> TASK PROMPT: Repeat the data below exactly, dropping any pictures it holds.

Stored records
"""
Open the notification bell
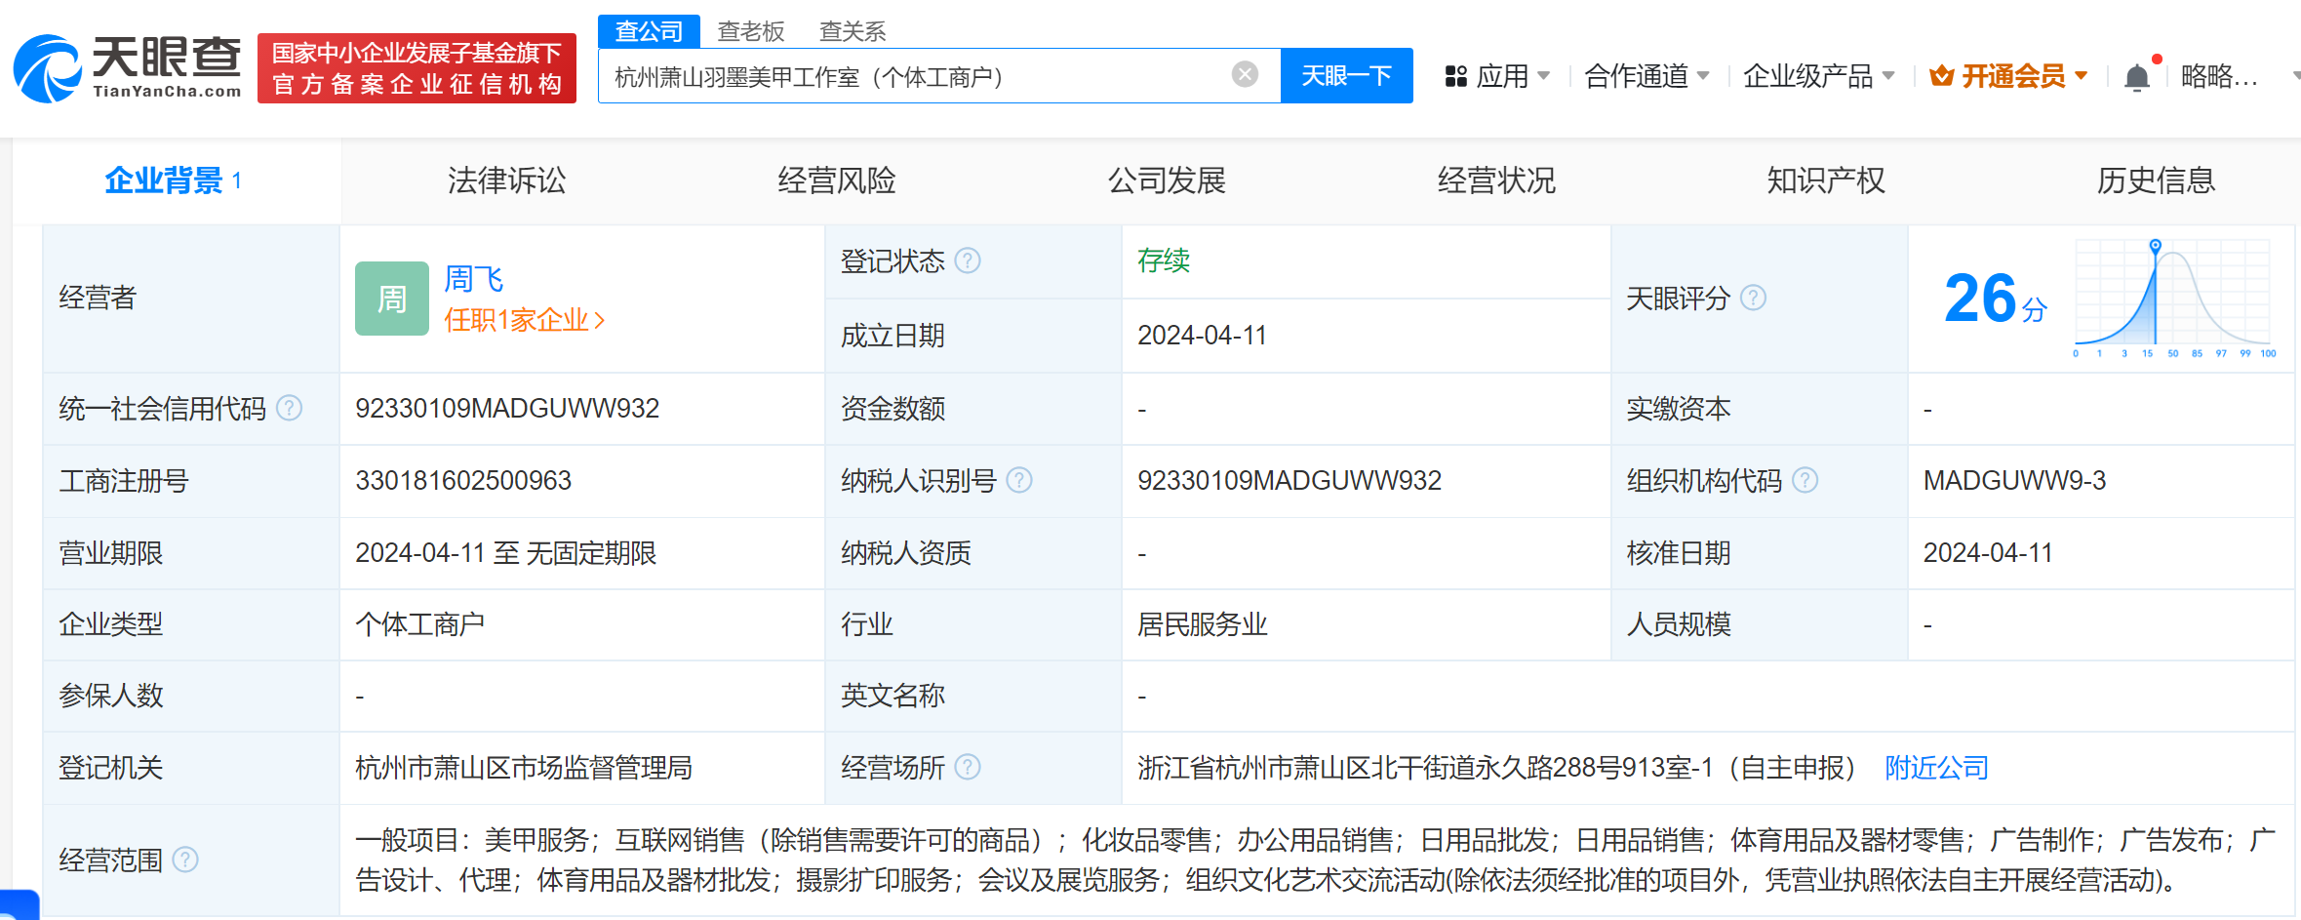The height and width of the screenshot is (920, 2301). point(2136,77)
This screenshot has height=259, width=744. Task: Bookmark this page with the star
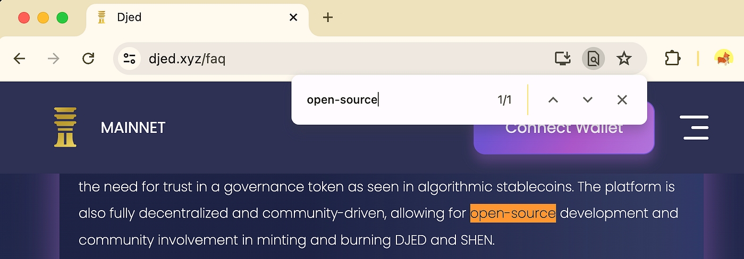point(624,59)
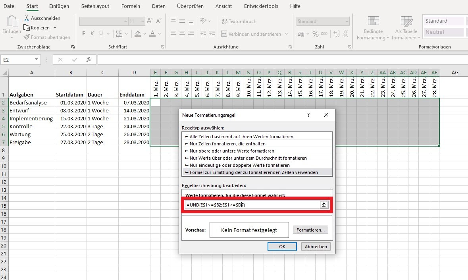Viewport: 468px width, 280px height.
Task: Expand the Name Box dropdown arrow
Action: tap(37, 60)
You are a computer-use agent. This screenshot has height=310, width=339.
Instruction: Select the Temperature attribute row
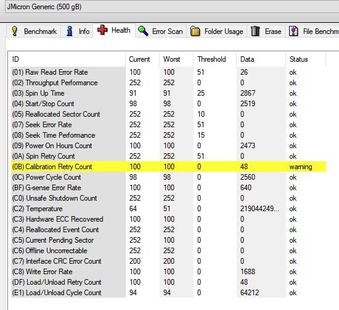[169, 209]
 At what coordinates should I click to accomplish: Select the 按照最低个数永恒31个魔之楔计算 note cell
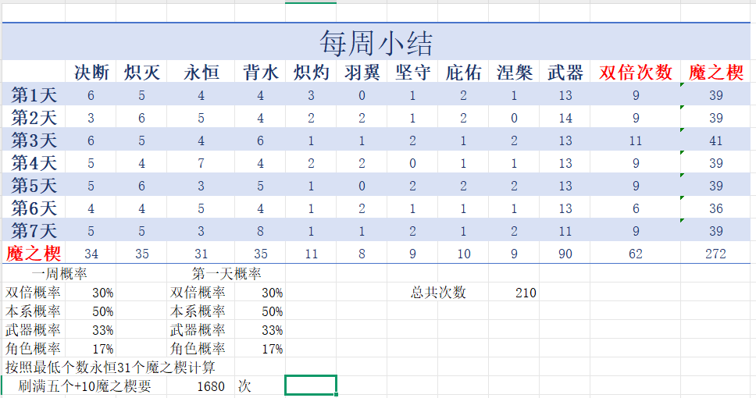tap(110, 367)
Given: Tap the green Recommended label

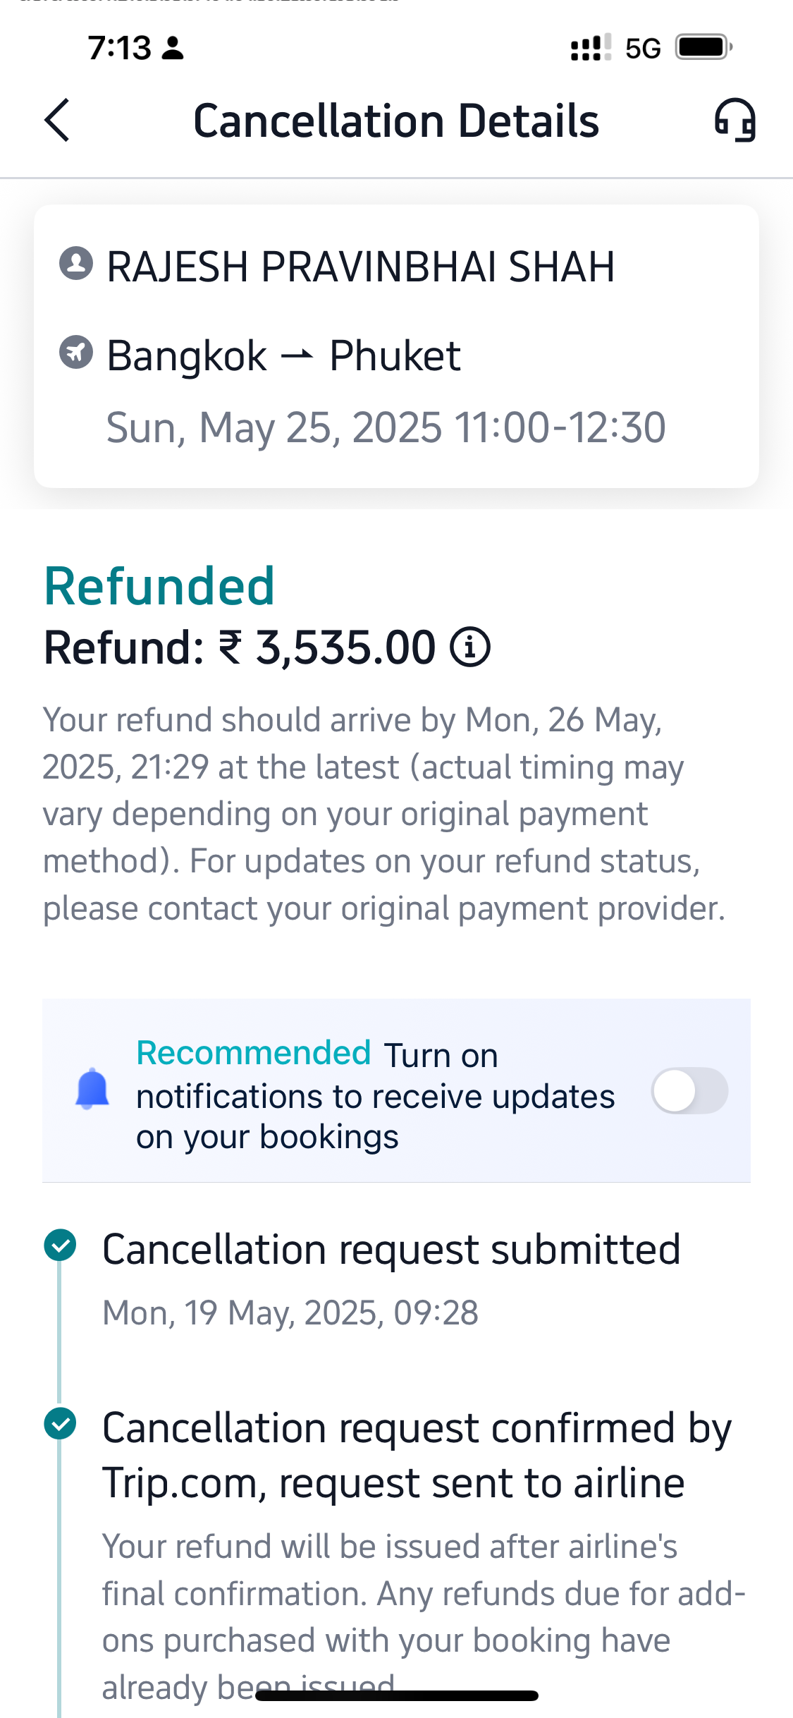Looking at the screenshot, I should tap(254, 1053).
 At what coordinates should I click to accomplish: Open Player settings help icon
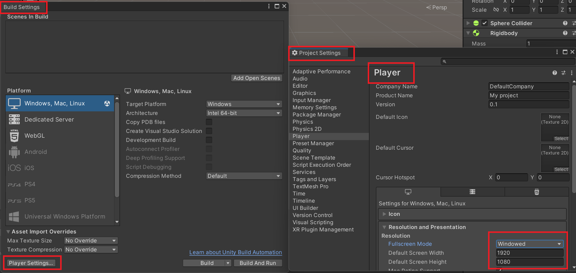point(554,73)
"""
> SOLVED PROBLEM:
Open the notification bell
The height and width of the screenshot is (920, 2301). point(2136,77)
This screenshot has height=259, width=744. Task: Bookmark this page with the star
point(624,59)
Viewport: 468px width, 280px height.
Task: Expand the Name Box dropdown arrow
Action: tap(37, 60)
You are a computer-use agent. This screenshot has height=310, width=339.
Instruction: Select the Temperature attribute row
[169, 209]
 At what coordinates should I click to accomplish: Select the 按照最低个数永恒31个魔之楔计算 note cell
tap(110, 367)
Given: Tap the green Recommended label

Looking at the screenshot, I should tap(254, 1053).
 At what coordinates should I click to accomplish: Open Player settings help icon
point(554,73)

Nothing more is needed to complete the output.